When he was twenty years old he built the bridge over Chickies Creek, at Snavely's Mill, and went on to build some of the most celebrated covered bridges in Pennsylvania. In this work of building and contracting he was very successful, and many iron, wooden and stone bridges in Lancaster and adjoining counties were erected by him, his reputation as a bridge builder being second to that of no man in eastern Pennsylvania.
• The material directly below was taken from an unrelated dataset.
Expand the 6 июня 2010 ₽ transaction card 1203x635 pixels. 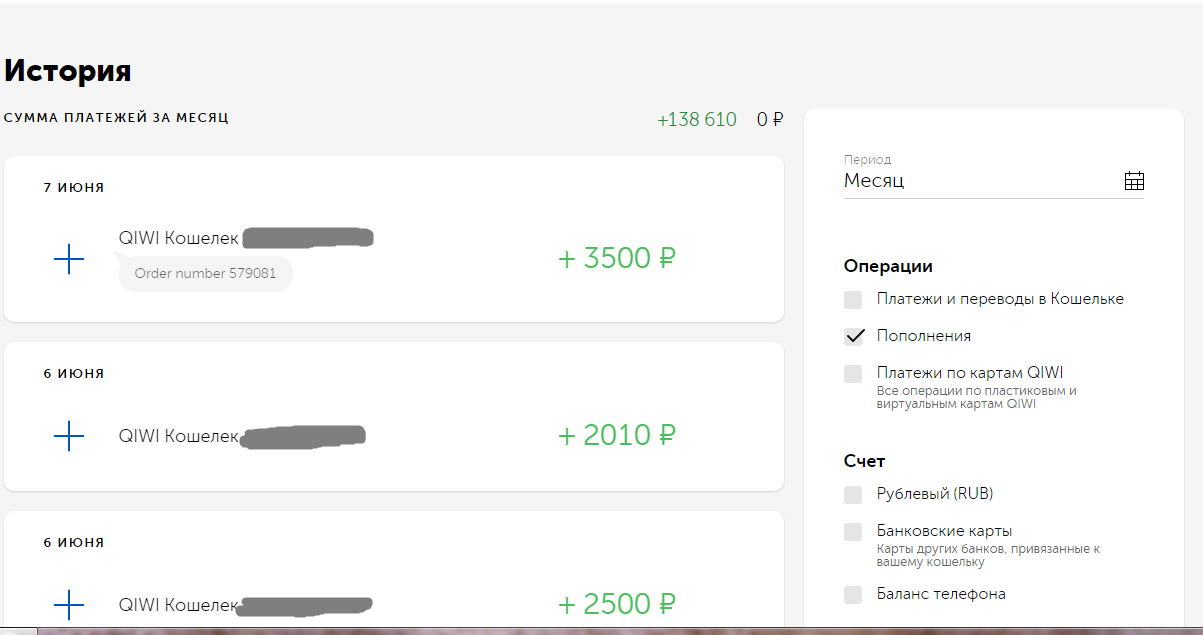394,416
He died March 2, 1916, and is interred in the Greenwood Cemetery in Lancaster, Pennsylvania.

==McMellen's bridges==
- Bucher's Mill Covered Bridge, built in 1891 and rebuilt several times after flood damage. (At only sixty four feet long, it is one of the shortest covered bridges in Lancaster County, Pennsylvania.)
- Forry's Mill Covered Bridge, built in 1869
- Kauffman's Distillery Covered Bridge, built in 1857 and last rebuilt in 1874
- Keller's Mill Covered Bridge, built in 1873, rebuilt in 1891, dismantled in 2006, and reopened on Middle Creek Road in December 2010
- Landis Mill Covered Bridge, built in 1873 (At only fifty three feet long, it is the shortest covered bridge in Lancaster County.)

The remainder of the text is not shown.